To increase your succession planning effectiveness, follow these guidelines:
- Focus on performance. High performance is the admission price for future growth and development. Full performance across all leadership levels is the succession planning objective.
- The pipeline demands a continuous flow. Succession planning must include all leadership levels.
- Pipeline turns (passages) must be fully understood. People need to work at the right level. This cannot be determined until skills, time applications and work values for each level are clearly communicated and assessed.
- Consider short- and long-term simultaneously. Both are critical.
- Test your succession planning by addressing these questions:
- Does it help you understand how an employee can move from an entry-level position to CEO?
- Does it enable you to focus on short- and long-term performance, including skills, time applications and values?
- Does it force you to work at succession continuously—not just once a year?

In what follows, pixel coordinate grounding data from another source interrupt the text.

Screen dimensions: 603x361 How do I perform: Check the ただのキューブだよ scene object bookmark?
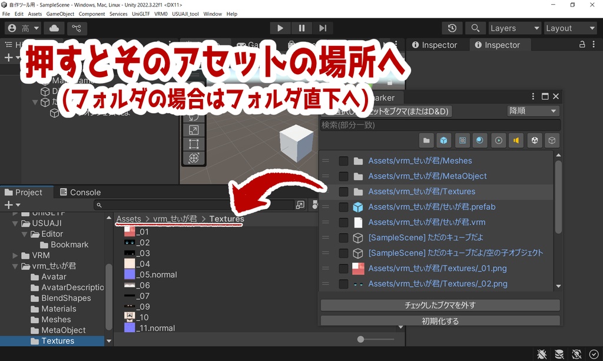pyautogui.click(x=344, y=238)
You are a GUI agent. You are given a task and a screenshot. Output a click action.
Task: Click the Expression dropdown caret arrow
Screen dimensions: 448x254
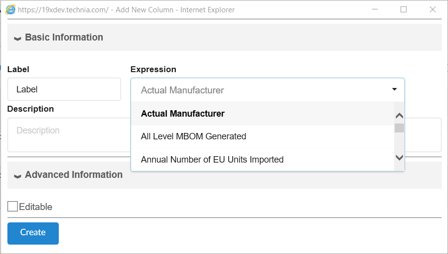click(x=394, y=89)
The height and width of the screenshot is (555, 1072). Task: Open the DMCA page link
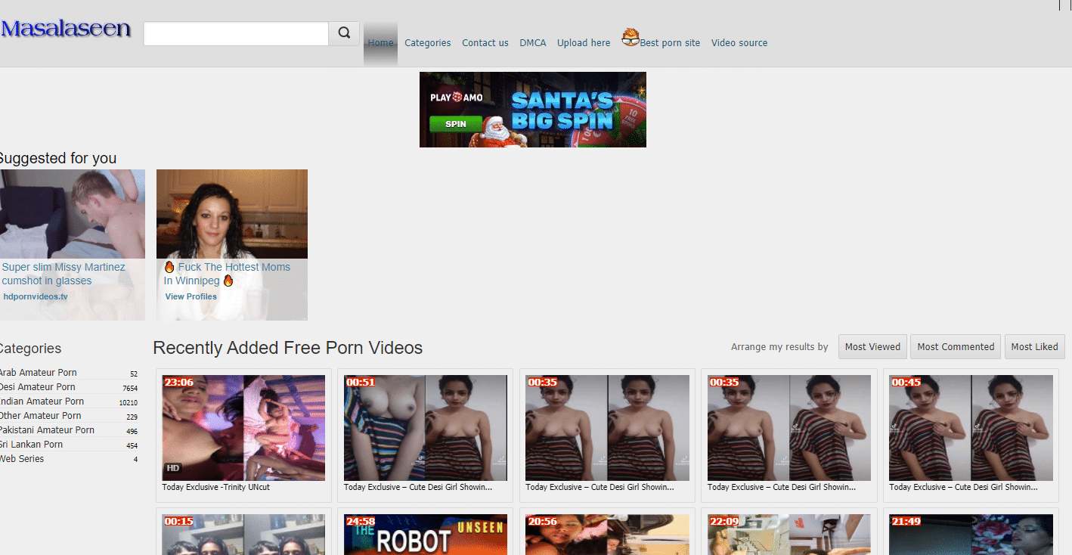532,43
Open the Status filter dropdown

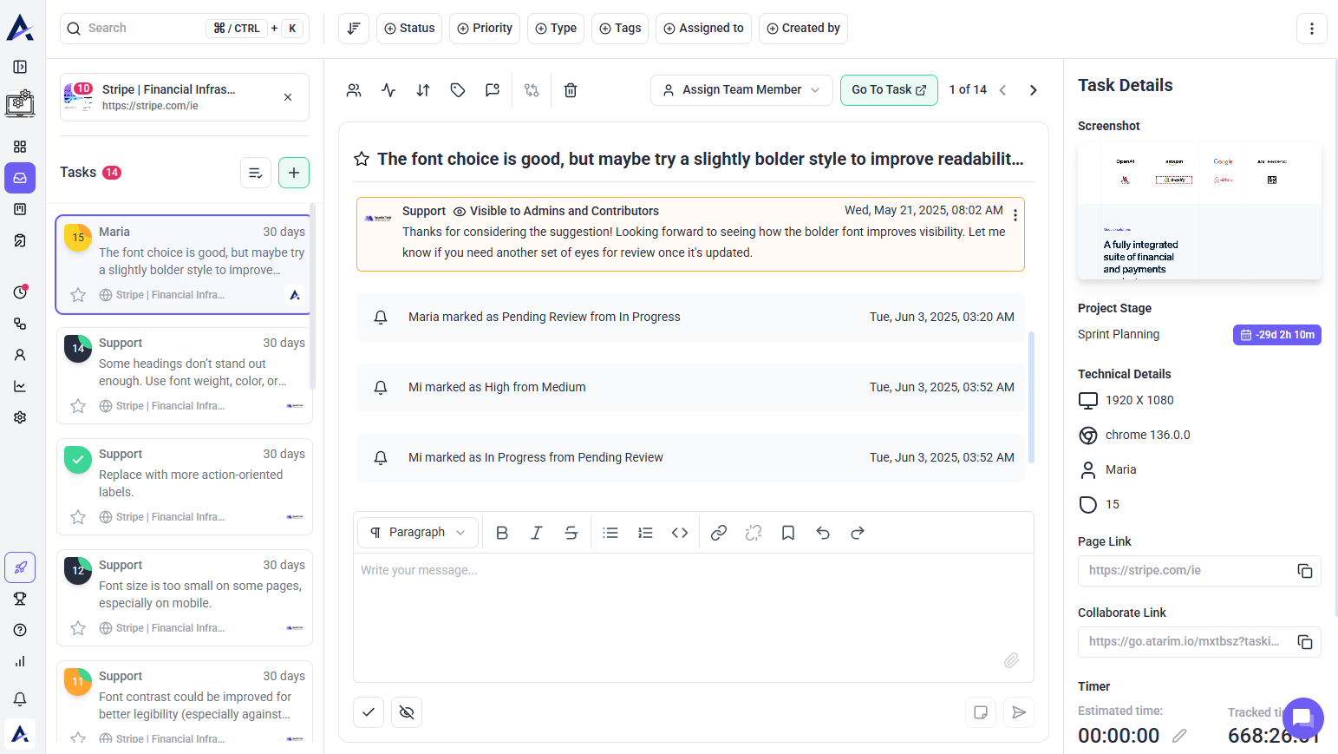coord(409,29)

Succession Planning to Fill the Pipeline
The following five-step plan will facilitate succession planning:
- Tailor the leadership pipeline model to fit your organization’s succession needs. Substitute your company’s titles for the leadership passage terms used here. The six leadership passages may accurately be only five (or more) at your company.
- Translate standards for performance and potential into your own language. Clear, detailed, unambiguous standards greatly enhance succession and development planning, offering managers better ways to communicate with subordinates who under perform or believe they should be on a faster track.
- Document and communicate these standards throughout the organization. When people understand the standards for judging potential and performance, they know what they must do to advance.
- Evaluate succession candidates through a combined potential-performance matrix. This enables senior managers to consider all direct reports during their succession planning—not just the supposed “high-potentials.”
- Review plans and progress of the entire pipeline frequently and seriously. Ideally, your organization will have at least one annual succession meeting that revolves around this performance-potential evaluation, as well as quarterly reviews and monthly action reporting.
Incorporating this plan will allow your organization to achieve its goal of placing the right people in the right jobs with the right preparation while producing targeted results both now and in the future.